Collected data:
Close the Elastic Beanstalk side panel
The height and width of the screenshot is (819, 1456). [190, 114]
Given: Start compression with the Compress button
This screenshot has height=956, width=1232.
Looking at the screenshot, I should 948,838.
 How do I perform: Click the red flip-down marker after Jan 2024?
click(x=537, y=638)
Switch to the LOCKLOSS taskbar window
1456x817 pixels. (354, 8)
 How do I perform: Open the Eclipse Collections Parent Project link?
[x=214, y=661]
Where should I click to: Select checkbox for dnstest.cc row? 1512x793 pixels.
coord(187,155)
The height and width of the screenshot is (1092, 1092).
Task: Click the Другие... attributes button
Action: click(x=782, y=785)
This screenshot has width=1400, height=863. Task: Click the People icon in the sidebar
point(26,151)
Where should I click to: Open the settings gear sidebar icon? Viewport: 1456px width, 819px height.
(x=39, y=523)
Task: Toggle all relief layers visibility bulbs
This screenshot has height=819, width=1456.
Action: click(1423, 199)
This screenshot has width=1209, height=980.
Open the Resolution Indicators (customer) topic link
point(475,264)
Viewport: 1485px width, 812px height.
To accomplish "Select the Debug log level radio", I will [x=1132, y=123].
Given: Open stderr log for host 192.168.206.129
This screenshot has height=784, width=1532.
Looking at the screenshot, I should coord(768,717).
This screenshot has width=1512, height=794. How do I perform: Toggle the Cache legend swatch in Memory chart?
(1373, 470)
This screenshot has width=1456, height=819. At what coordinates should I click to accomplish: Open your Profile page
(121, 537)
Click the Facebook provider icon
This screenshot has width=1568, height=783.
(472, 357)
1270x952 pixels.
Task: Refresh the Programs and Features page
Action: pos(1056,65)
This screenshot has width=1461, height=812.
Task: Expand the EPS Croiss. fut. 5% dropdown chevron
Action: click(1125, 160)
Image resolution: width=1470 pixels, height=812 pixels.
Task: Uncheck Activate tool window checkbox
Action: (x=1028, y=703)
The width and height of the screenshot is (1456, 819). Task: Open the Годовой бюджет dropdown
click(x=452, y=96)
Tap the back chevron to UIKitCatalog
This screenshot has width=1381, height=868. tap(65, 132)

**EXERCISE:** Output an exact copy of each record.

**EXPECTED OUTPUT:**
Close the Elastic Beanstalk side panel
The height and width of the screenshot is (819, 1456). [190, 114]
Given: Start compression with the Compress button
This screenshot has height=956, width=1232.
Looking at the screenshot, I should 948,838.
 How do I perform: Click the red flip-down marker after Jan 2024?
click(x=537, y=638)
Switch to the LOCKLOSS taskbar window
1456x817 pixels. (354, 8)
 How do I perform: Open the Eclipse Collections Parent Project link?
[x=214, y=661]
Where should I click to: Select checkbox for dnstest.cc row? 1512x793 pixels.
coord(187,155)
The height and width of the screenshot is (1092, 1092).
Task: Click the Другие... attributes button
Action: click(x=782, y=785)
This screenshot has width=1400, height=863. Task: Click the People icon in the sidebar
point(26,151)
Where should I click to: Open the settings gear sidebar icon? Viewport: 1456px width, 819px height.
(x=39, y=523)
Task: Toggle all relief layers visibility bulbs
This screenshot has height=819, width=1456.
Action: click(1423, 199)
This screenshot has width=1209, height=980.
Open the Resolution Indicators (customer) topic link
point(475,264)
Viewport: 1485px width, 812px height.
To accomplish "Select the Debug log level radio", I will [x=1132, y=123].
Given: Open stderr log for host 192.168.206.129
This screenshot has height=784, width=1532.
Looking at the screenshot, I should coord(768,717).
This screenshot has width=1512, height=794. How do I perform: Toggle the Cache legend swatch in Memory chart?
(1373, 470)
This screenshot has width=1456, height=819. At what coordinates should I click to accomplish: Open your Profile page
(121, 537)
Click the Facebook provider icon
This screenshot has width=1568, height=783.
(472, 357)
1270x952 pixels.
Task: Refresh the Programs and Features page
Action: pos(1056,65)
This screenshot has width=1461, height=812.
Task: Expand the EPS Croiss. fut. 5% dropdown chevron
Action: click(1125, 160)
Image resolution: width=1470 pixels, height=812 pixels.
Task: Uncheck Activate tool window checkbox
Action: (x=1028, y=703)
The width and height of the screenshot is (1456, 819). Task: Open the Годовой бюджет dropdown
click(x=452, y=96)
Tap the back chevron to UIKitCatalog
This screenshot has width=1381, height=868. tap(65, 132)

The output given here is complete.